Well here's another hit to the Vape budget.

http://www.eleafworld.com/product/detail.php/gs-air-atomizer.html

Reactions: Like 1


----------



## Silver (26/11/14)

Lol 

Gotta love their chirp under Features:

*"...it can easily produce large vaporing and will lead you to a fantastic vaping world."*

Reactions: Like 1 | Funny 2


----------



## rogue zombie (26/11/14)

I want one
But 20w no burn on stock coil sounds optimistic to me.


----------



## Silver (26/11/14)

The commercial coils are indeed closing the gap to the rebuildables.
By the sounds of that Atlantis tank, the gap is now getting quite small.

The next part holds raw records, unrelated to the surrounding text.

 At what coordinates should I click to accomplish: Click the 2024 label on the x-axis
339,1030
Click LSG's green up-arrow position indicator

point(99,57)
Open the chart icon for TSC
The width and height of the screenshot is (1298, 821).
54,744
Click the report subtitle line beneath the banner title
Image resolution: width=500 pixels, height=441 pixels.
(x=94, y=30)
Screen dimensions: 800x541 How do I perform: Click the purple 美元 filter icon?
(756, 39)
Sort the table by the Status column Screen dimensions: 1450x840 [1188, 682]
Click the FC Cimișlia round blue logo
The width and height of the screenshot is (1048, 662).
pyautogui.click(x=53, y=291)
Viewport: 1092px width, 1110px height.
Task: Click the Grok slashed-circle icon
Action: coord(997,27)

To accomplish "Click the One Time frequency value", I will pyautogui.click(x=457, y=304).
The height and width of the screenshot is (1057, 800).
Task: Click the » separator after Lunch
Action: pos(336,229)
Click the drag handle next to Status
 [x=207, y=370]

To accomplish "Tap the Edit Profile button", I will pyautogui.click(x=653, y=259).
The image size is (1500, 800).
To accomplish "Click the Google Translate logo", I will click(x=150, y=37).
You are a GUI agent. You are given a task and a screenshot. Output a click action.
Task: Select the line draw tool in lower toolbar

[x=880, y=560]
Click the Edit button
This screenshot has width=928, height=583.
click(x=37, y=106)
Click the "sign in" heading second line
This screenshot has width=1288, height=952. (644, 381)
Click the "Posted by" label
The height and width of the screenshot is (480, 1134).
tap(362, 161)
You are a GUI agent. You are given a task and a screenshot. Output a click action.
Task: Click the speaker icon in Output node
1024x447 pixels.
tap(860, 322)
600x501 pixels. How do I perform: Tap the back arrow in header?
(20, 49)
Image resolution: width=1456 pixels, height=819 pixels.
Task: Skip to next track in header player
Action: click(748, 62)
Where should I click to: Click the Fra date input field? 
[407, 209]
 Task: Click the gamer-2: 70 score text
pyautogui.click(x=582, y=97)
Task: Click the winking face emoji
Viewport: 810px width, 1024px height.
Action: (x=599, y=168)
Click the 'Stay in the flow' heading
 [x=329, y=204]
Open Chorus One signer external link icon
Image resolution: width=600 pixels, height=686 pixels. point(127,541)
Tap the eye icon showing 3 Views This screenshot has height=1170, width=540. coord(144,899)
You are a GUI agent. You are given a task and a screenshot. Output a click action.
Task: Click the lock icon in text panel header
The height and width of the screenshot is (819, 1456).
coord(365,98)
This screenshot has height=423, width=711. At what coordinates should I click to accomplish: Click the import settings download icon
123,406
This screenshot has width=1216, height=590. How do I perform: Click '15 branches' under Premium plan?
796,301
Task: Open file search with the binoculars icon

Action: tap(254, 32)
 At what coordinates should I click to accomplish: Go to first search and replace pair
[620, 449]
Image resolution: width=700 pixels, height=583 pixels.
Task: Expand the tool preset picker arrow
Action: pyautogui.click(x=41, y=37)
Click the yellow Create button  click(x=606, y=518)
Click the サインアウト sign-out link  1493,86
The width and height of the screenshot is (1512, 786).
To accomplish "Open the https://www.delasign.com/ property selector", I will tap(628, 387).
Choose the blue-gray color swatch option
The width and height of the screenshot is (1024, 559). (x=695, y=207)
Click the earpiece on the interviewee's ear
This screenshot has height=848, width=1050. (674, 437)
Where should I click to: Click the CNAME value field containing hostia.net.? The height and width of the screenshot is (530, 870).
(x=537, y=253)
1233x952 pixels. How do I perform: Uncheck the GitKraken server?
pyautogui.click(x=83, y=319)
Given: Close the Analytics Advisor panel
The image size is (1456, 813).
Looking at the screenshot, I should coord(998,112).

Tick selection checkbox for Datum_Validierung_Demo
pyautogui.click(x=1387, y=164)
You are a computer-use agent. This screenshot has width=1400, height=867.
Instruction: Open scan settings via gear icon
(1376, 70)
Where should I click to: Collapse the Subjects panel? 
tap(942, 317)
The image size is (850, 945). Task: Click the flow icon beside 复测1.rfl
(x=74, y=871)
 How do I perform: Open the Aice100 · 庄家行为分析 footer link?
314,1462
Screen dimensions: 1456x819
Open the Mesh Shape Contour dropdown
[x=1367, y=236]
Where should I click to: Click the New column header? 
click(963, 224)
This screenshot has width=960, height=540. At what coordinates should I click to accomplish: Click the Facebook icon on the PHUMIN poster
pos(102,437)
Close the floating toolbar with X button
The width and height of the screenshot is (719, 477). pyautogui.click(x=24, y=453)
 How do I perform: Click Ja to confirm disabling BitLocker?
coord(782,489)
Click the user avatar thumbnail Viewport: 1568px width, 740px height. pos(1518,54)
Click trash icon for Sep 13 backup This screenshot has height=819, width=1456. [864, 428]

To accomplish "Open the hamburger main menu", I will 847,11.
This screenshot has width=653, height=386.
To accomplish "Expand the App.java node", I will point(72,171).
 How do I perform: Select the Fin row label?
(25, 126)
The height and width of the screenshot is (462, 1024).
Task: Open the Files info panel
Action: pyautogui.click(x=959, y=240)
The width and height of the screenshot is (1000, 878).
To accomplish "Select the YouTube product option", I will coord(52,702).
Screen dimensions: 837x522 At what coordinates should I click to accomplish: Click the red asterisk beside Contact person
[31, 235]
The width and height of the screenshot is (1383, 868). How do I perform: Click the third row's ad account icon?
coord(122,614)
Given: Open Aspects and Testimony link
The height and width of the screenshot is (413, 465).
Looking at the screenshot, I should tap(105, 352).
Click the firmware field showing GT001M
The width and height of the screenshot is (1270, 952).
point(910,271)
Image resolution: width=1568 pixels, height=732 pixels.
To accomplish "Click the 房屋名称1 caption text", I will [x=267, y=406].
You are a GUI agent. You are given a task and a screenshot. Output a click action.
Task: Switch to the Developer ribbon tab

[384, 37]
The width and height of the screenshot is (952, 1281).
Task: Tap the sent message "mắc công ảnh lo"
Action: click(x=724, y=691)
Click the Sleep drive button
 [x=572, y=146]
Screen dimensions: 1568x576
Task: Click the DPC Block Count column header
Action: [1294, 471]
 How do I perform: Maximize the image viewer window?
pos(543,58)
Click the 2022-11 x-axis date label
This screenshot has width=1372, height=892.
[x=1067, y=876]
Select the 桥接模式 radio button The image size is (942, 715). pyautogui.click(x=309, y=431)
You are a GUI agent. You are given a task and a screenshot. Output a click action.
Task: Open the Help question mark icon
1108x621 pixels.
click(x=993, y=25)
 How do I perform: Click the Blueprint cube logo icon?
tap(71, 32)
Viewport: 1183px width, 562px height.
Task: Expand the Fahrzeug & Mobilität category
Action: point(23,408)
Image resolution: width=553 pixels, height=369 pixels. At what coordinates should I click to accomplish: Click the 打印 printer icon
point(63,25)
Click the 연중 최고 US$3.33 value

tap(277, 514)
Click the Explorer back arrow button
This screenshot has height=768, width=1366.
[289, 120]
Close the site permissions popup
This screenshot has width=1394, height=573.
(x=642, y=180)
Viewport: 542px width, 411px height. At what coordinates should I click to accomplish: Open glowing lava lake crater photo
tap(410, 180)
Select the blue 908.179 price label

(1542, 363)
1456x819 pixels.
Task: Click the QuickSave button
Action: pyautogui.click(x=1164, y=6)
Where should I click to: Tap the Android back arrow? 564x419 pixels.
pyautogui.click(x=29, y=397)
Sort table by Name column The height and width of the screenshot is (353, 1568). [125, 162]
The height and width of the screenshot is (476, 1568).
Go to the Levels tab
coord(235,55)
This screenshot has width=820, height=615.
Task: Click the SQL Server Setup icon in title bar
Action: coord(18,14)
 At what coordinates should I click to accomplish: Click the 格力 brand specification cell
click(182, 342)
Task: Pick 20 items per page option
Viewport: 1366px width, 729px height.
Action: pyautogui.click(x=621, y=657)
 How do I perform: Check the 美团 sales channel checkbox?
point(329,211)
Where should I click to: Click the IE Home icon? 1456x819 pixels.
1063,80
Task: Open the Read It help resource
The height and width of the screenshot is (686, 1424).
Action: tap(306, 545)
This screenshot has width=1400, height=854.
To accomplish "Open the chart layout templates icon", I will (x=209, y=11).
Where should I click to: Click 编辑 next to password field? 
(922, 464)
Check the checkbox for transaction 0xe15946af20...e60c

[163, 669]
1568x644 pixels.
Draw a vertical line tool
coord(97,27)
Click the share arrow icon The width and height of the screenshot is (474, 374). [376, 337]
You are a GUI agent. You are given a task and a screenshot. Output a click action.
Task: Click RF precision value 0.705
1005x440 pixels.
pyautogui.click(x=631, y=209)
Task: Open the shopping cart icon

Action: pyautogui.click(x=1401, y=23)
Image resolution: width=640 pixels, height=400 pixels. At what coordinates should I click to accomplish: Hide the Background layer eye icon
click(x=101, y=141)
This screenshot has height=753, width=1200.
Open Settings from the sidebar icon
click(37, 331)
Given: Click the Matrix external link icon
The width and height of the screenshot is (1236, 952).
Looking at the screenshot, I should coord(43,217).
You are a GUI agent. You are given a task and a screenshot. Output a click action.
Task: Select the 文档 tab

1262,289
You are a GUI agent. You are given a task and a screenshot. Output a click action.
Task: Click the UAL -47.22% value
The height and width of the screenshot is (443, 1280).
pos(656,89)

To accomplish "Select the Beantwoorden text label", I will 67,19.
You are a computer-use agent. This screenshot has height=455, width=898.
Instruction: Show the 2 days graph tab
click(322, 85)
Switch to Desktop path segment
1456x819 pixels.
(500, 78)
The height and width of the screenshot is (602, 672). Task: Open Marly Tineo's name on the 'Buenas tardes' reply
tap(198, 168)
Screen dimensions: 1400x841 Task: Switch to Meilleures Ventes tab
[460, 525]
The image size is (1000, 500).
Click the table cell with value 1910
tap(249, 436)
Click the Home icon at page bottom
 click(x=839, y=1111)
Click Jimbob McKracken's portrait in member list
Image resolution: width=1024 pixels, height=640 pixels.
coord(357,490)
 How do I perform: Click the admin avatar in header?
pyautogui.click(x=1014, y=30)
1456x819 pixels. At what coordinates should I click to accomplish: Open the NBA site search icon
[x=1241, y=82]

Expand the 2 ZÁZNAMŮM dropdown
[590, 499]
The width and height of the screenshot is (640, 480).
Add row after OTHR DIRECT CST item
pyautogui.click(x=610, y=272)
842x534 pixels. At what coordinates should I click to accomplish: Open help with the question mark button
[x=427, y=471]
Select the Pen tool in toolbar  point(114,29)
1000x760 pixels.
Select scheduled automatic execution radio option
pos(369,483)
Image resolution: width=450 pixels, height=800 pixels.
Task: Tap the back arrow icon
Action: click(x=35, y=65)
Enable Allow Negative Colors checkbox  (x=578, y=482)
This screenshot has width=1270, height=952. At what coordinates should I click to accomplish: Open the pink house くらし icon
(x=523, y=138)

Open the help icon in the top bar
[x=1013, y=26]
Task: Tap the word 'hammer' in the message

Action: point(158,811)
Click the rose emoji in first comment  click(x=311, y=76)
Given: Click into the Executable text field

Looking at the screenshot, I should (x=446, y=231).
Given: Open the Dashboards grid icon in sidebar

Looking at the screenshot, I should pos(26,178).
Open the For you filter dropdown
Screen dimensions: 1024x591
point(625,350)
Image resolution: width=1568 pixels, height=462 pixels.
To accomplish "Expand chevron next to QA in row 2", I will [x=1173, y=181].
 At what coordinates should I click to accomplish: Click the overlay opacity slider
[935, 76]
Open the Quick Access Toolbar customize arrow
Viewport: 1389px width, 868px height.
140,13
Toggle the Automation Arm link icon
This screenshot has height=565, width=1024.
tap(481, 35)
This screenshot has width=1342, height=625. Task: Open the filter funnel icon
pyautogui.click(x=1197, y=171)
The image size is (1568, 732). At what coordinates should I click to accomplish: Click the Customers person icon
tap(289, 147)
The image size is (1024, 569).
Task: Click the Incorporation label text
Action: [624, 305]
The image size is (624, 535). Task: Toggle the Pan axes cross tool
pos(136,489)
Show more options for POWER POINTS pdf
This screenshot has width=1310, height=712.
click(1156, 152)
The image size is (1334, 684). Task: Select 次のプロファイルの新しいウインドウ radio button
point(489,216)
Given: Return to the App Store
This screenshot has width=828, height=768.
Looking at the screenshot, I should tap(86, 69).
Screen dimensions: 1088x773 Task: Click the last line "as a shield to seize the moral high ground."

Soon we will have cheap cig-alike devices with the vape quality of a dripper, great cloud blowing potential and hopefully, the battery life of a MVP. 

Although the battery life issue I think will take longer...

Reactions: Agree 2


----------



## Kuhlkatz (26/11/14)

r0gue z0mbie said:


> I want one
> But 20w no burn on stock coil sounds optimistic to me.



You seem to forget that Joyetech distributes the eGrip and iStick as well, both 20W devices. The eGrip uses a similar looking coil that does very well at 20W based on all of the reviews, and this tank looks like it was made for the iStick.

Reactions: Like 1 | Agree 2


----------



## rogue zombie (26/11/14)

Kuhlkatz said:


> You seem to forget that Joyetech distributes the eGrip and iStick as well, both 20W devices. The eGrip uses a similar looking coil that does very well at 20W based on all of the reviews, and this tank looks like it was made for the iStick.
> View attachment 16116



Oh yes, very true.

I'm more interested now. Not that I vape at 20, but that would mean there's very, very little chance of burning at 15


----------



## free3dom (26/11/14)

Silver said:


> Lol
> 
> Gotta love their chirp under Features:
> 
> *"...it can easily produce large vaporing and will lead you to a fantastic vaping world."*



Ahhh Eleaf and their fantastic use of the Engrish wangwich 

Here are some more choice phrases, as only Eleaf can be make them:

*"...no burning taste will be felt despite of large vapor...."
"...GS Air will make a perfect vapor life within reach."
"The combination of both will give full play your vapor life."*



I mean no disresepect to these guys...I absolutely love their products!
It's just a bonus for me that it's so much fun to read their product pages too

Reactions: Like 1 | Funny 3


----------



## Spamby (3/12/14)

Where can you buy one? 

Sent from my Nexus 10 using Tapatalk


----------